Approaching Algorithmic Media Analysis in the Humanities: An Experimental Testbed
July 18, 2013, 08:30 | Short Paper, Embassy Regents F
With all of the growth and advancement in text analysis and visualization over the past several years [1] , more attention is being paid both to analyzing Humanities data as well as to exploring the relationship the interpretive mind of the Humanist has with the quantitative evidence gathered by machines. Recently, Steve Ramsay has called for more attentive development of an “algorithmic criticism” for literary analysis, where a reader uses computers to reveal patterns not easily evident or retrievable without the computational power a machine can offer (34). The key for Ramsay, however, is that the computer itself struggles with interpretation, and it behooves the literary critic to read the patterns as one might read a text to find meaning rather than rely on the data as a sort of factual proof of any Humanistic argument. And while, as Ramsay has pointed out, this sort of computational reading is not without conceptual or methodological obstacles (not to mention the technical ones that new tools, projects, and ideas constantly encounter), there is enormous value in “allow[ing] computer-assisted criticism to be situated within the broader context of literary study” (13). In fields ranging from literary studies (consider Franco Moretti’s concept of distant reading) to computer science (such as Ben Shneiderman’s work on information visualization) to predictive cultural analysis (exemplified in today’s popular culture by Nate Silver and his arguments for more work in computer modeling of complex systems), the act of harnessing the power of algorithms to help read “text” demonstrates how vital it is for the digital humanities to avoid the pitfalls that come from crunching words without an ability to also understand them.

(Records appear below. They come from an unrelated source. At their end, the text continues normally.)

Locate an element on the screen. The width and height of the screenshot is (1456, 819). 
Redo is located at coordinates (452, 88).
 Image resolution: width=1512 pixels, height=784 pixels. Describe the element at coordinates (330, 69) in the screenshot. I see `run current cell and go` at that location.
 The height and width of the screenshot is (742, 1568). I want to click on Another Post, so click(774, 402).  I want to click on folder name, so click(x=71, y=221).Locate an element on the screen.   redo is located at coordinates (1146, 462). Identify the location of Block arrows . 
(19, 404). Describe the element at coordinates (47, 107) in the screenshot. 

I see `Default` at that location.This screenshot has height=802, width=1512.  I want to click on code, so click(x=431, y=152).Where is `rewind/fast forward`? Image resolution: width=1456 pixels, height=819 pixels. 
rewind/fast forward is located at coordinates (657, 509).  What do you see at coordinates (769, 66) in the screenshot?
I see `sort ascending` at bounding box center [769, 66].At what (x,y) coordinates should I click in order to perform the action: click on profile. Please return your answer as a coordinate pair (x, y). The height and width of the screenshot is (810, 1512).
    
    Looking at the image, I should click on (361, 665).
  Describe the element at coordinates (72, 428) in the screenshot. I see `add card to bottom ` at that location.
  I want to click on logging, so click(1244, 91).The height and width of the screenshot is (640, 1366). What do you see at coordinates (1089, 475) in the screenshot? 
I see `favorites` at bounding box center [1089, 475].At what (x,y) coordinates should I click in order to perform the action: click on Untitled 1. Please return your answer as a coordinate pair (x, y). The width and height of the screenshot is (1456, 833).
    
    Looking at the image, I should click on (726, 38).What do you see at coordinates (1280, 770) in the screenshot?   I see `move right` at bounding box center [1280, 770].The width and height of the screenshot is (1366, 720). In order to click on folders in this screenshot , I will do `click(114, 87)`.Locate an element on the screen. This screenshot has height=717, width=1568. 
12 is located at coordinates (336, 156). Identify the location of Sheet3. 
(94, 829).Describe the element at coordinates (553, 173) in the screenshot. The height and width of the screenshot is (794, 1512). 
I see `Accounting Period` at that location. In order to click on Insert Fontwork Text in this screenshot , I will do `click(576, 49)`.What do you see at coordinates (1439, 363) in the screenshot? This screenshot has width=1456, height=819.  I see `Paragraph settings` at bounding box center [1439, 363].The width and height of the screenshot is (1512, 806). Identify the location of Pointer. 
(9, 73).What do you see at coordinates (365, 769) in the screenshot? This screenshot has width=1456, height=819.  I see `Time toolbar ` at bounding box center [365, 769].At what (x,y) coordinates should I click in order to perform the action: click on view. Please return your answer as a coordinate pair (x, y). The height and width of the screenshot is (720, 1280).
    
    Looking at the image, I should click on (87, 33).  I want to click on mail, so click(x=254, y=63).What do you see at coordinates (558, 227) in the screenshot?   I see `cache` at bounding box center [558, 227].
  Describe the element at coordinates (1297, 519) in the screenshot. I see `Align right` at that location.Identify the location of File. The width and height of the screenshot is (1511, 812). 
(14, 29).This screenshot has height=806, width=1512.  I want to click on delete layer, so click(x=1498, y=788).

It’s our contention that something is often missing from the conversation, however—algorithmic media analysis. If Digital Humanists want to more fully make sense of the relationship between meaning and computation, investigating quantitative reading of media is a far too under developed endeavour. The immediate initial reaction is often one of skepticism—after all, even when focusing solely on textual data, computer-assisted analysis is making strides but is still in its infancy in terms of being able to offer patterns to read that move beyond linguistic models or sentiment analysis. Yet outside of the Digital Humanities an ever-growing number of projects and computational tools from big names in “big data” are exploring the application of traditional text analysis approaches within a wider variety of media, ultimately allowing researchers to discover how multimedia might aid in the evolution of tools and paradigms for making more of quantitative analysis, [2] and we see an algorithmic approach from the Humanistic perspective a significant complement to what might be happening in the commercial enterprise R&D labs.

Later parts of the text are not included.